London's Islington in the nineteen-sixties was like many a British city community back then in that it was very tight knit, everyone knew one another and the sense of togetherness was palpable. A perfect basis for socialising and, for five young boys, getting together to form a band which would less than twenty years later see them playing to thousands of people at stadiums around the world. The music they had loved as kids had been informed by their parents - lead singer Tony Hadley practised by listening to Frank Sinatra and Tony Bennett records - and by American soul they heard wherever they went, but come the seventies glam rock arrived and guitarist Gary Kemp was forever impressed by David Bowie, inspiring him to pick up a guitar and write his own songs...
That band were, of course, Duran Duran - ah, not really, they were Spandau Ballet in a documentary directed by George Hencken, a producer who had worked with Julien Temple on acclaimed accounts of British pop culture, most notably their Doctor Feelgood film Oil City Confidential. The difference in subject matter was that the rock band were cool, yet by the time the eighties ended Spandau Ballet and their brand of achingly sincere, melodramatic pop were the opposite as the era of irony dawned; basically, they were regarded as the epitome of naff with their fashion victim dress sense and synth-led tunes, not to mention all the kitschy gloss the decade could muster to present them.
So by the time the boys were suffering their legal problems when the three members who were not brothers found the money running out in the nineties and sued for royalties, the whole kerfuffle was rather embarrassing, especially when it was ruled Gary had written their songs alone and they had simply performed them, hence he was the one due the profits. That news image of them at the court was one which had supplanted the music videos in the minds of many of their former fans and those who had been aware of them way back when, so it was cheering that Hencken's efforts offered a more rounded view of their successes (and failures), not to mention well-timed when the documentary's story manages to end on a high note as they got back together for a tour that brought them much acclaim.
You could argue that with the editing together of a ton of footage the assembly was verging on the hyperactive, with each shot lasting about three seconds before we were served up another evocative if occasionally bombastic visual reminder of days gone by. This meant that by the end of a near-two hour journey it was somewhat exhausting given the barrage of nostalgia the film was dealing with, though so well-chosen were the clips that they genuinely offered a rush of memories, and if you didn't happen to remember them, a grounding in what pop culture had been like in the sphere Spandau Ballet existed in from their first hit in 1980 onwards. Being released at the point where eighties nostalgia was bigger than ever was likely the best time for Soul Boys of the Western World to arrive.

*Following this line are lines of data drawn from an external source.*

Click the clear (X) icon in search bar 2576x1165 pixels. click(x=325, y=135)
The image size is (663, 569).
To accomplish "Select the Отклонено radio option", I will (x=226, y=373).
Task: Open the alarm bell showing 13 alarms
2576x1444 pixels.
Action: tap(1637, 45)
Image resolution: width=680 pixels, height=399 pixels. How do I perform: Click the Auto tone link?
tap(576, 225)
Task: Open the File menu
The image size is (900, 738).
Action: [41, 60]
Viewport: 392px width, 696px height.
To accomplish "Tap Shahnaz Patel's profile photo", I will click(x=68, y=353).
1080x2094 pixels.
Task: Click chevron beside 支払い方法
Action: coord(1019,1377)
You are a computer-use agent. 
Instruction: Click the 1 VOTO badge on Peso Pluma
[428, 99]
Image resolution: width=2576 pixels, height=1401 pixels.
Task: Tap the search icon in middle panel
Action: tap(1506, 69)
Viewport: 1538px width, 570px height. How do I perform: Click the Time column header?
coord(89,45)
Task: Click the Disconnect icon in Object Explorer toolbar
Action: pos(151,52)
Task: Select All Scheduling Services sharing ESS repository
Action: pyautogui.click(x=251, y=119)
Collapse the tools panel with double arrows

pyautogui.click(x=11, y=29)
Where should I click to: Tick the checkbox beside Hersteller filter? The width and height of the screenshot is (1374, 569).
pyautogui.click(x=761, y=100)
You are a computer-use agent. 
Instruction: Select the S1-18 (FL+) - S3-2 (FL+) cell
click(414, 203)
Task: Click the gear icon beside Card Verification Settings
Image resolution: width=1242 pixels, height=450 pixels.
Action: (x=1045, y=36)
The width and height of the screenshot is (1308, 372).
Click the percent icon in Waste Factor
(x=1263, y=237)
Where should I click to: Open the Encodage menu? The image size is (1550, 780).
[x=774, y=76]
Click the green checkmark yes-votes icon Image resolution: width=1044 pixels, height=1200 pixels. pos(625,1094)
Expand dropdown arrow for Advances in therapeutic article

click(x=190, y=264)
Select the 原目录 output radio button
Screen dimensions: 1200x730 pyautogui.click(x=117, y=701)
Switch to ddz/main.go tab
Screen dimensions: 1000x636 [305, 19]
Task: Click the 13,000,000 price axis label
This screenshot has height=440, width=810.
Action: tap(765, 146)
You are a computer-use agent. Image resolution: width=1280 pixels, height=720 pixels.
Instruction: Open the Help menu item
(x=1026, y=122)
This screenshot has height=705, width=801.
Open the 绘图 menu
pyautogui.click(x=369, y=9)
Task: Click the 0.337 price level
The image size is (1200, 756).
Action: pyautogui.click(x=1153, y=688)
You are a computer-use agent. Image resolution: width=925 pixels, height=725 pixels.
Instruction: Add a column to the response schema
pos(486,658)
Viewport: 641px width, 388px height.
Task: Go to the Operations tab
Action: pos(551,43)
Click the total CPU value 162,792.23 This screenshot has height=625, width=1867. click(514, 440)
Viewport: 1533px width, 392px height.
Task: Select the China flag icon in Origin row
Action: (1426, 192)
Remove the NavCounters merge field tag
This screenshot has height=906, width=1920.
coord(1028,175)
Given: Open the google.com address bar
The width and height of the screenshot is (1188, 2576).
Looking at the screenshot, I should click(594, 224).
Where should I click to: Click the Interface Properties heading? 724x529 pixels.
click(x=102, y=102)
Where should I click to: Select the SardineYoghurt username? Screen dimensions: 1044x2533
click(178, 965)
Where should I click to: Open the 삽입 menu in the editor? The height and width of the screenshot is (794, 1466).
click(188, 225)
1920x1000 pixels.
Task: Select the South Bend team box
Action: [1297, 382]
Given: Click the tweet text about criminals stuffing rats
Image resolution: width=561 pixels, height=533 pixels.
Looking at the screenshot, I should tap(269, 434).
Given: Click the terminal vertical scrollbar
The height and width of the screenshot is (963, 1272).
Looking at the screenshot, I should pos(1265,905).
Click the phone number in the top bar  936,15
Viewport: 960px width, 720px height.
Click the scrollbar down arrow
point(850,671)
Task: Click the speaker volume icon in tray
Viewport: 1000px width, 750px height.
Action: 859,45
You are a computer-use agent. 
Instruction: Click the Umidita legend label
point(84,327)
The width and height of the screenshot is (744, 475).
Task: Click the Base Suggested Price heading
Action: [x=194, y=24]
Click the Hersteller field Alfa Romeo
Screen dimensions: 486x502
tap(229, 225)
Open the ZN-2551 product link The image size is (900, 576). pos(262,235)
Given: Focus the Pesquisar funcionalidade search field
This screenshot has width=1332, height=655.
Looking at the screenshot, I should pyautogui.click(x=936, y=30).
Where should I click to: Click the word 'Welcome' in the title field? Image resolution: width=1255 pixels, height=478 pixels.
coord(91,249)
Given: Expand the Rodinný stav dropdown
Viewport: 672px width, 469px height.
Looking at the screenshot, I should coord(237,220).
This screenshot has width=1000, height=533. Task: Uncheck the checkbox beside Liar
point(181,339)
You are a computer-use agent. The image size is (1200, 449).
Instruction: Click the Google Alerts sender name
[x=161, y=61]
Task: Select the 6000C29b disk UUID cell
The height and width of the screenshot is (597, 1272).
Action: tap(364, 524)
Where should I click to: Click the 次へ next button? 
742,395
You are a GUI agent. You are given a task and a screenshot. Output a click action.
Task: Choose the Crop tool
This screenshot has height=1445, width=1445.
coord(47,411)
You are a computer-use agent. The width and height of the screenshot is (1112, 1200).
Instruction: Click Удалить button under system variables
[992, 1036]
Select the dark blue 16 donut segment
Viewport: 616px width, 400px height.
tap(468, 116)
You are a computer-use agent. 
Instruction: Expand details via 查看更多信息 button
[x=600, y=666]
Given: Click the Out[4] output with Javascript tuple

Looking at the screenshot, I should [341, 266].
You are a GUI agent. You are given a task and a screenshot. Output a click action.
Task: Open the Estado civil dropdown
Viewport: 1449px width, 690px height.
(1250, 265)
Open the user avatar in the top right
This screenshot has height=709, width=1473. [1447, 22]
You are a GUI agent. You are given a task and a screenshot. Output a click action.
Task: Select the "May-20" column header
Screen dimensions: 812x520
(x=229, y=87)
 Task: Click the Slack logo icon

Not that the title is explained, but there was plenty to be getting on with, most vividly the contrast between the lifestyle of fast cars, fast women, expensive holidays and booze and cocaine and the more impoverished existence much of Britain was labouring under during the reign of Prime Minister Margaret Thatcher, an inescapable figure as the narrative subtly digs at the band for embodying the every man for himself ethos of the decade's Conservative government, a paradox when the band espoused the worth of their working class roots. Wisely, they don't delve too far into politics but acknowledge the backdrop - granted, it would be difficult not to - as the interpersonal relationships take precedent where we can understand how precarious their position was, just a few steps from out of their depth. Naturally, every Spandau Ballet single gets an airing, though one of their best, I'll Fly For You, gets disappointingly short shrift, with True predictably held up as the worldbeater it was, but even if you don't think you like the tunes, you may be surprised at how good this is.